D’un point de vue opérationnel, une expérience contrôlée ne permet généralement pas d’obtenir des résultats très rapides car son design impose souvent des délais incompressibles. Si l’orientation vers le groupe de traitement et du groupe de contrôle se fait dans un flux (des inscriptions à l’ANPE par exemple), l’expérience devient tributaire des accélérations ou du ralentissement de ce flux : il faudra peut-être attendre un an avant d’avoir constitué un échantillon de taille acceptable. Idem s’il on s’intéresse aux effets de moyen ou long terme de la réforme : mesurer l’impact de la réforme à 6 mois nécessite…d’attendre au moins 6 mois.
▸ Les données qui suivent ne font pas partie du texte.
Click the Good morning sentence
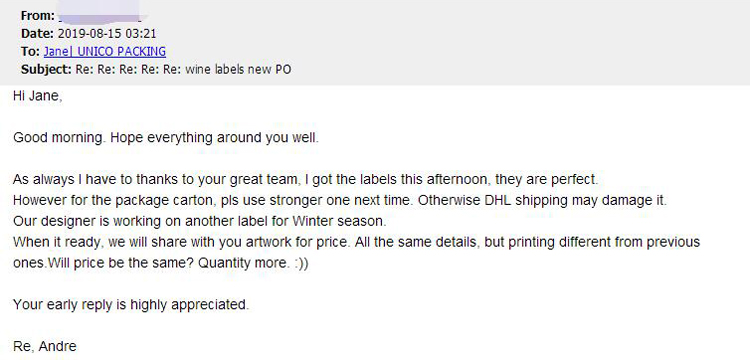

Ces délais inhérents à la démarche scientifique peuvent rebuter les commanditaires de l’évaluation, mais sont la contrepartie de la rigueur et de la transparence de l’expérience.
De l’évaluation au diagnostic
Les évaluations existantes sont principalement destinées à répondre à des questions du type : le programme mis en œuvre a-t-il les effets attendus ? Quelle est l’ampleur des effets obtenus ? Au delà de cet usage, il peut aussi être un outil de diagnostique et permettre de répondre plus efficacement à la question : quelle est la politique la plus adaptée ?
A titre d’exemple, on peut citer l’expérimentation ayant eu lieu au milieu des années 80 aux États-Unis et connue sous le nom de « Bonus re-employment experiment ». Cette expérimentation s’adressait aux chômeurs peu qualifiés et était en fait double : un premier groupe de chômeurs se voyait proposer un bonus généreux en cas de retour durable à l’emploi. Pour un deuxième groupe, un bonus était proposé également mais il était perçu par l’employeur potentiel et non par l’individu lui-même. Enfin un troisième groupe correspondait au groupe de contrôle. Ainsi cette expérimentation permettait de savoir si pour favoriser le retour durable à l’emploi, il est préférable de subventionner l’offre de travail ou la demande de travail… Le cadre expérimental mis en œuvre a permis de répondre sans ambiguïté à cette question : des résultats positifs ont été obtenus pour le premier groupe (par rapport au troisième groupe), alors qu’aucune différence notable n’était observée entre le deuxième et le troisième groupe. Conclusion : aux États-Unis, il était alors plus efficace de subventionner l’offre de travail que la demande de travail pour favoriser le retour à l’emploi des travailleurs défavorisés.
L’évaluation par échantillonnage aléatoire est une étape essentielle dans l’amélioration du débat public. Transparente, fiable, elle permet au chercheur de prendre à témoin tous les acteurs d’une politique en proposant un protocole inattaquable et de livrer en quelques mois un diagnostic sur la nature d’un problème ou l’effet d’un dispositif.
La France commence à découvrir ces méthodes promises à un bel avenir scientifique et institutionnel.